(EXTRACT)
☆ ☆ ☆ ☆

For it to work in a corporate environment, it must be mandated by the company so that everyone does it, everyone must have a client that supports it, keys must exist and be distributed
Of course in a non-corporate/general-email environment, all of those things won't happen (or at least, not all at the same time), so there is a big chicken-and-egg problem if we require all of that. Fortunately, I don't think we need to require all of that.
then can everyone rely on an unsigned message being invalid
I don't think it is necessary to rely on an unauthenticated message being invalid. An unauthenticated message is just that -- unauthenticated. It might be valid or invalid. If it's something important, the "unauthenticated" flag is an indication to the user that he should verify the message's authenticity using other means (e.g. by calling the boss and asking him about it).
If your boss forgets to sign a message telling you to do something and you ignore it, you better have a company policy backing you up.
You wouldn't ignore it, you'd call the boss (or email him) and ask him if he really send the message you received.
And hopefully the boss would almost never "forget" to sign an email, because all of his emails would be automatically signed simply as part of the act of sending them from his regular email account.
That puts it in the realm of a social problem, not a technical one. And it does not solve the problem of external sources of email that don't sign anything being the alleged source of the email asking you to "click here" because your train reservation has changed and you need to pay a bit extra.
True, you can't fix stupid. But you can at least make it easier for people to see a difference between a known-authentic email and an email of unproven origin.

☆ ☆ ☆ ☆

(ACTIVITY)
Retype the stretch of the email-signing discussion from "For it to work" through "to require all of that.", word for word.

(LISTED RECORDS)
☆ ☆ ☆ ☆

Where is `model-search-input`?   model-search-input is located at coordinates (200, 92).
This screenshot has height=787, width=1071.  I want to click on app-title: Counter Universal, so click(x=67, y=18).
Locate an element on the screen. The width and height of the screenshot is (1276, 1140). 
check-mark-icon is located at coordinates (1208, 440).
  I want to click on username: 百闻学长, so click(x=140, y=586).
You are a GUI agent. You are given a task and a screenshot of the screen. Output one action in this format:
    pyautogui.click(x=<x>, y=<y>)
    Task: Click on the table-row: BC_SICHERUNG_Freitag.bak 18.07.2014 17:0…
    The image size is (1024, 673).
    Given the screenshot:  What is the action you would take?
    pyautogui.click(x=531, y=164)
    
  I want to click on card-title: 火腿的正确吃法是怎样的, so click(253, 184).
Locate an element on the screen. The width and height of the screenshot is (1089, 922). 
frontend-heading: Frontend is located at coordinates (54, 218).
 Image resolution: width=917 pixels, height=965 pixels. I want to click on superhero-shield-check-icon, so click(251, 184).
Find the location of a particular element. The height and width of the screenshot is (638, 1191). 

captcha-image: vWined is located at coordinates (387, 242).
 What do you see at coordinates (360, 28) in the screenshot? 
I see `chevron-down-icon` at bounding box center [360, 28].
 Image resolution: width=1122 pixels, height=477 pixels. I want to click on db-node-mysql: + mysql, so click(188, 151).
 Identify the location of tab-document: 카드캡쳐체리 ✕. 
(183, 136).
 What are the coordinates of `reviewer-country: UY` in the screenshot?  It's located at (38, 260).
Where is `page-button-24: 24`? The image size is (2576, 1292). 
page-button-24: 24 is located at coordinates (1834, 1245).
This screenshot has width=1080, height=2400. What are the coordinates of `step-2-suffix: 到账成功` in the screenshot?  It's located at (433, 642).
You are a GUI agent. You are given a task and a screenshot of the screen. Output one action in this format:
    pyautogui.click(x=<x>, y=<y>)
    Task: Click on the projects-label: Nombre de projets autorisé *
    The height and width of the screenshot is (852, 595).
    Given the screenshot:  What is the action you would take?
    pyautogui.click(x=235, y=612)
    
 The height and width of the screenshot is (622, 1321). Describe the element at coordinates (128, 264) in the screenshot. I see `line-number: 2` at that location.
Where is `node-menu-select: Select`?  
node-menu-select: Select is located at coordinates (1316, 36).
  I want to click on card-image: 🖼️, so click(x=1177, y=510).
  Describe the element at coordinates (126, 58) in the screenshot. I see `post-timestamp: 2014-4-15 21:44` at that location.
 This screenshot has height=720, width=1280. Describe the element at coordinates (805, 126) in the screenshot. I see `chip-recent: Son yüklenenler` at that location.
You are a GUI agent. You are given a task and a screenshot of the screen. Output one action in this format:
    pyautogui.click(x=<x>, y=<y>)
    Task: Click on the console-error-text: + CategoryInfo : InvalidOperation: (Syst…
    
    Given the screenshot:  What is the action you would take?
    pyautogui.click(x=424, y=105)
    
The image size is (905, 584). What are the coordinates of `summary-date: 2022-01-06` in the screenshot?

☆ ☆ ☆ ☆

(SOLVED EXERCISE)
For it to work in a corporate environment, it must be mandated by the company so that everyone does it, everyone must have a client that supports it, keys must exist and be distributed
Of course in a non-corporate/general-email environment, all of those things won't happen (or at least, not all at the same time), so there is a big chicken-and-egg problem if we require all of that. Fortunately, I don't think we need to require all of that.